日帝は独立軍を「匪賊」、独立運動家を「思想犯」と見なして弾圧しました。このときに「アカ」という言葉もできました。思想犯とアカは本当の共産主義者だけに使われたのではありません。民族主義者からアナーキストまで、全ての独立運動家にレッテルを張る言葉でした。左右の敵対、理念の烙印は日帝が民族を引き裂くために用いた手段でした。解放後も親日清算を阻む道具になりました。

良民虐殺、スパイでっち上げ、学生たちの民主化運動にも、国民を敵と追い込む烙印として使用されました。解放された祖国で日帝警察の出身者が独立運動家をアカとして追及し、拷問することもありました。多くの人々が「アカ」と規定されて犠牲になり、家族と遺族は社会的烙印の中で不幸な人生を送らねばなりませんでした。今もわれわれの社会で政治的な競争勢力をそしり、攻撃する道具としてアカという言葉が使われており、変形した「イデオロギー論」が猛威をふるっています。われわれが一日も早く清算すべき代表的な親日残滓です。

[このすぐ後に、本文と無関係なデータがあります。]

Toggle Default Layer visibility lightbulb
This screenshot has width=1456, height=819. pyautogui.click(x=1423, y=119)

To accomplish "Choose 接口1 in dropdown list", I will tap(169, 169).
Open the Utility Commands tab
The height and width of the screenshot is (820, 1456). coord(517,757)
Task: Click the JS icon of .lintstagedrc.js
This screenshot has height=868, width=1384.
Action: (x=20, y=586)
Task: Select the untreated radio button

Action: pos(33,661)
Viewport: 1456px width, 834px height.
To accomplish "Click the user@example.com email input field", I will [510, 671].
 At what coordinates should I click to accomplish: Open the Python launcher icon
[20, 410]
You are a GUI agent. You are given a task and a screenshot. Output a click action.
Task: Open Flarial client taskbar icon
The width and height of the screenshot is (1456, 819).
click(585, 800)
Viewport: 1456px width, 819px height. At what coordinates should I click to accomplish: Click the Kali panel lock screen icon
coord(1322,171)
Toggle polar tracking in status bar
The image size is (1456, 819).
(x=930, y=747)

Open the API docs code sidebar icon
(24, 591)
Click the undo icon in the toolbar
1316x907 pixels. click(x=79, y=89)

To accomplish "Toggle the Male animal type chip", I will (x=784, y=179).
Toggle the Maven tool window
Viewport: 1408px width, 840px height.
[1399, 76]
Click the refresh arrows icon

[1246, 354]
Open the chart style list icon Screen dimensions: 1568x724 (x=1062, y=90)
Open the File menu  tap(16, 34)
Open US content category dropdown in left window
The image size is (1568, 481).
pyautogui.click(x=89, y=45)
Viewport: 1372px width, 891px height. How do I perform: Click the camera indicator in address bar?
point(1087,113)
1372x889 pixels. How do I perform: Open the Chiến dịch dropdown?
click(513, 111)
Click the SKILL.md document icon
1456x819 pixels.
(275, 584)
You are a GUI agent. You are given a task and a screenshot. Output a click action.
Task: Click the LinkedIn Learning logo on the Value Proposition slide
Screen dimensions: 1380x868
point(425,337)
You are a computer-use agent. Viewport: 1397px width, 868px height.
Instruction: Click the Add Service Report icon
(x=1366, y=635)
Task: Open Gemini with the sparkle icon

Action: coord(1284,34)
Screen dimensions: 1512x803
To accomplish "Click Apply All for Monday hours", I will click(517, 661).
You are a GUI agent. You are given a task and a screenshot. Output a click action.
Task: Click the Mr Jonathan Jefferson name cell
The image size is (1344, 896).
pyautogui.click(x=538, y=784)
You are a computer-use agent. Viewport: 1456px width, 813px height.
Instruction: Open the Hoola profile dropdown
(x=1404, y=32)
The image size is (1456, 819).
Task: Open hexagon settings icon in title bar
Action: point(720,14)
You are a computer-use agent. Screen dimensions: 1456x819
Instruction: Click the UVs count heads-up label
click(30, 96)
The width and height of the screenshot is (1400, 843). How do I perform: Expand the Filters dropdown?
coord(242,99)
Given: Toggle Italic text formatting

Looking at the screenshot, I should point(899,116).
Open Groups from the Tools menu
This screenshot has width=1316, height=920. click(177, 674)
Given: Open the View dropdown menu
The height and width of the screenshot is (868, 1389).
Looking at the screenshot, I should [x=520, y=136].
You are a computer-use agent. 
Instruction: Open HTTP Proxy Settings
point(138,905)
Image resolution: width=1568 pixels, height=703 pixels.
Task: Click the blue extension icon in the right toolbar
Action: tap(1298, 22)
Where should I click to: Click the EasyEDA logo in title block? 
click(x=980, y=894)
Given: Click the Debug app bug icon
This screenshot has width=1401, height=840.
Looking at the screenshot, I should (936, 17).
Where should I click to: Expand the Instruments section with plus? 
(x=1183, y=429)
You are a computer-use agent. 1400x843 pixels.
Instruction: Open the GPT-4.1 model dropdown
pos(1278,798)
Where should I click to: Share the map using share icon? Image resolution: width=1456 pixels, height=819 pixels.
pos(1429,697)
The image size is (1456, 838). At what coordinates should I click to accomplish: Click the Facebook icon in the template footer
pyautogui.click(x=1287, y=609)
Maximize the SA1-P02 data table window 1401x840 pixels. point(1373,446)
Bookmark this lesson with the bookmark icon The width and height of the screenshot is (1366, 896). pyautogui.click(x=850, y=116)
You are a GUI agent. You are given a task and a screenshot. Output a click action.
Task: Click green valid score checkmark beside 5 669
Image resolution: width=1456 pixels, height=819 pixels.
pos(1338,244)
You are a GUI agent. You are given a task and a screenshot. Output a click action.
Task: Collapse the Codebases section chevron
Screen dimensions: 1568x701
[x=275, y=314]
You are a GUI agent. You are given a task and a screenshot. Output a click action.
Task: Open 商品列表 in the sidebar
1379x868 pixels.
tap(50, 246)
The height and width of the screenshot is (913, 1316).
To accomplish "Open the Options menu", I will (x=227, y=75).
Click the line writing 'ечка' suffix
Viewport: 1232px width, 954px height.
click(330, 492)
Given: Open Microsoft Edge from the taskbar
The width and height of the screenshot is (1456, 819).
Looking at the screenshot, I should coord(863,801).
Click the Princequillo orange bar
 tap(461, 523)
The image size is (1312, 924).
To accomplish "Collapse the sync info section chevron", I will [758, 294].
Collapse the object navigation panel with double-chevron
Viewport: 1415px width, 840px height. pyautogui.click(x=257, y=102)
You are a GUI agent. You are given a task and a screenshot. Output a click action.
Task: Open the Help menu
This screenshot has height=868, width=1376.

 いくらリベラル派と言えども、「アカ」という言葉は韓国社会で今どき日常的には使われないだろう。これは、たぶん映画「タクシー運転手 ~約束は海を越えて~」のヒットと関連させた発言だろうと思う。映画の中で韓国軍が「このアカ野郎が!」と言って市民を殴り殺すシーンが幾度も出てくる。これは実際にもあったことではあるが、光州事件は1980年の出来事である。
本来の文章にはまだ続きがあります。